Again, it’s observational and not interventional. Interesting, possibly showing that reduced sodium = bad, but other than that, I personally would toss it.
That, alas is standard practice in nutrition research. They justify using the morning void as a surrogate for full-sample collection in another paper. As Peter points out in one of his statistical posts on the Hyperlipid blog, a large n ( = 28,880 in this study) will tend to smooth out noise from individual variation. He says you either need very many samples or very many participants. I am not a statistician, so take all this for what it’s worth.
Personally, I’d like to see continuous sampling data from an implanted monitor. None of this relying-on-people-to-bring-in-samples business! (But even then, you get no data when the chips are down. Nyuck, nyuck!)
They divided them into percentiles by amount of sodium excreted, so 288 or 289 per percentile.
The problems with this study (even ignoring what I pointed out above, which is that two different groups of people undergoing two different tests were subjected to the same criteria, which is likely not true on its face), is that the people eating the highest amount of salt are also likely eating the worst diet. How does your salt get that high if you’re eating meat and vegetables? It won’t.
Then, perhaps the people eating the lowest amount of salt are eating that way because they are sick. That is, they have been told to eat that way due to “high” blood pressure, “high” cholesterol, some angina, etc. The so-called healthy user effect (in this case, maybe the “sick” user effect).
You begin adding all this up, and the study isn’t worth the paper it’s printed on. (Or, the digital bits it’s wasting in the cybersphere.)
Anyway, this is to what I was referring:
Mortality. Overall, 3430 (11.9%) participants died during follow-up, of which 2057 deaths (60%) were from a CV cause. Compared with baseline sodium excretion of 4 to 5.99 g per day (6.3% with CV death), higher baseline sodium excretion (9.7%; [HR, 1.53; 95% CI, 1.26-1.86] for 7-8 g/d, 11.2%; [HR, 1.66; 95% CI, 1.31-2.10] for >8 g/d) and lower sodium excretion (8.6%; [HR, 1.19; 95% CI, 1.02-1.39] for 2-2.99 g/d, 10.6%; [HR, 1.37; 95% CI, 1.09-1.73] for <2 g/d) were associated with an increased risk of CV death.
2057 people died of CV. The baseline secreters had 6.3% with CV death and the higher baseline secreters had 9.7% CV deaths. How many baseline secreters were there? How many higher baseline secreters were there? What is the death rate for these? From this information, what is the ACTUAL risk (not relative risk)?

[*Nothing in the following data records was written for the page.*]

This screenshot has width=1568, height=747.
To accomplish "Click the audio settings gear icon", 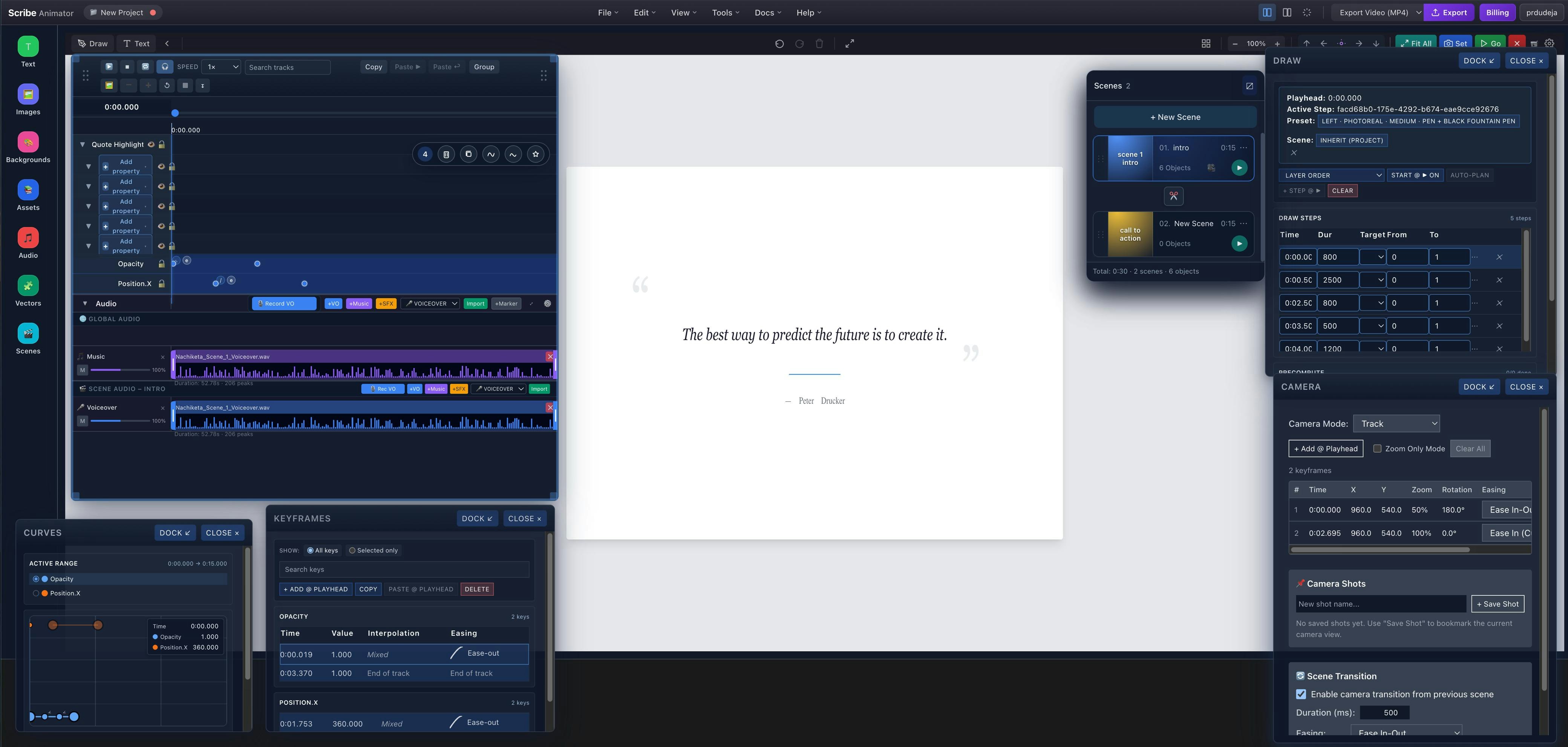I will coord(547,304).
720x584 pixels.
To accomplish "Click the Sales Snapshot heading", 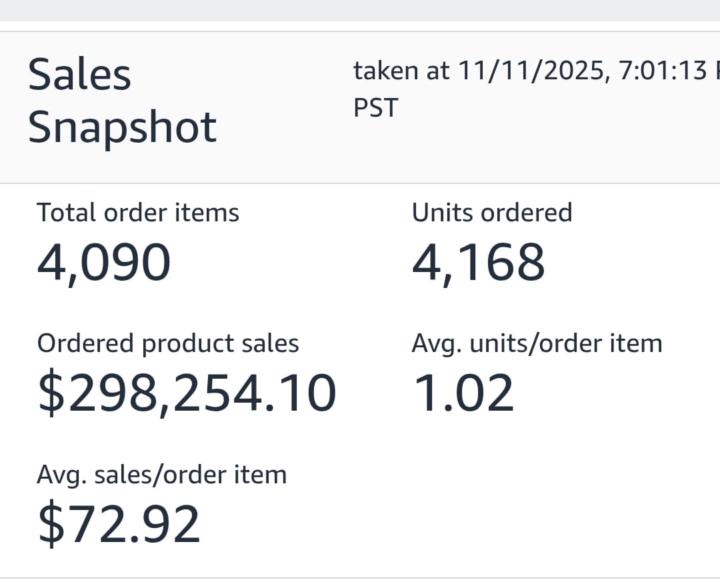I will (x=121, y=101).
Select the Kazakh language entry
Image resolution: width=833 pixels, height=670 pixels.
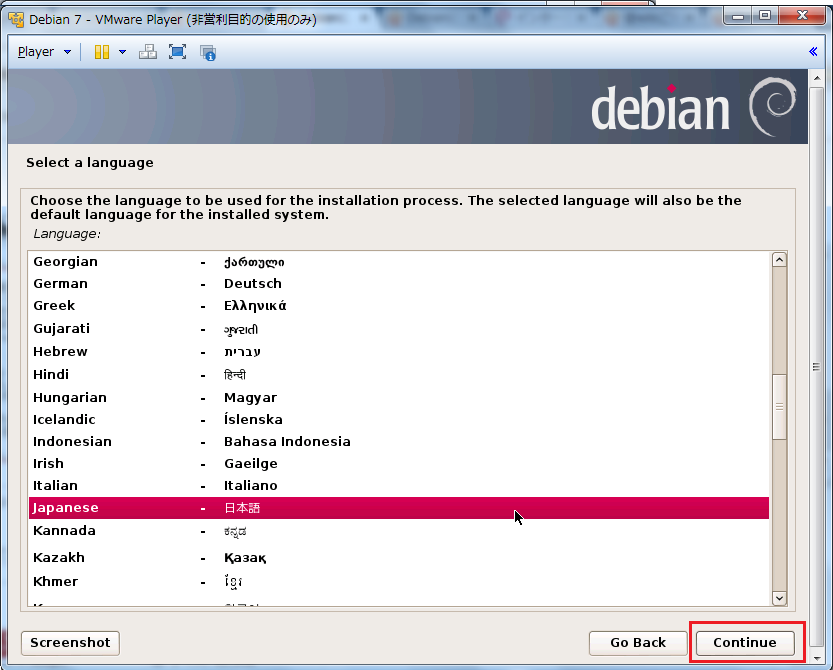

I always look at the actual risk, as the relative risk is often meaningless.
I can’t figure out actual risk with the information given, unless I’m missing data that’s there but I don’t see.
Maybe I was too harsh on that study. If what you want to do with the results of that study is to hypothesize that perhaps too low or too high salt intake is bad, and this should be evaluated by a follow-up RCT, then it would be worthwhile. Otherwise, it’s worthless. It CANNOT prove causation. (Well, unless it meets the Bradford-Hill criteria, and this comes nowhere close to meeting those.)
I’m curious what you thought of Mente’s presentation of the data in that video.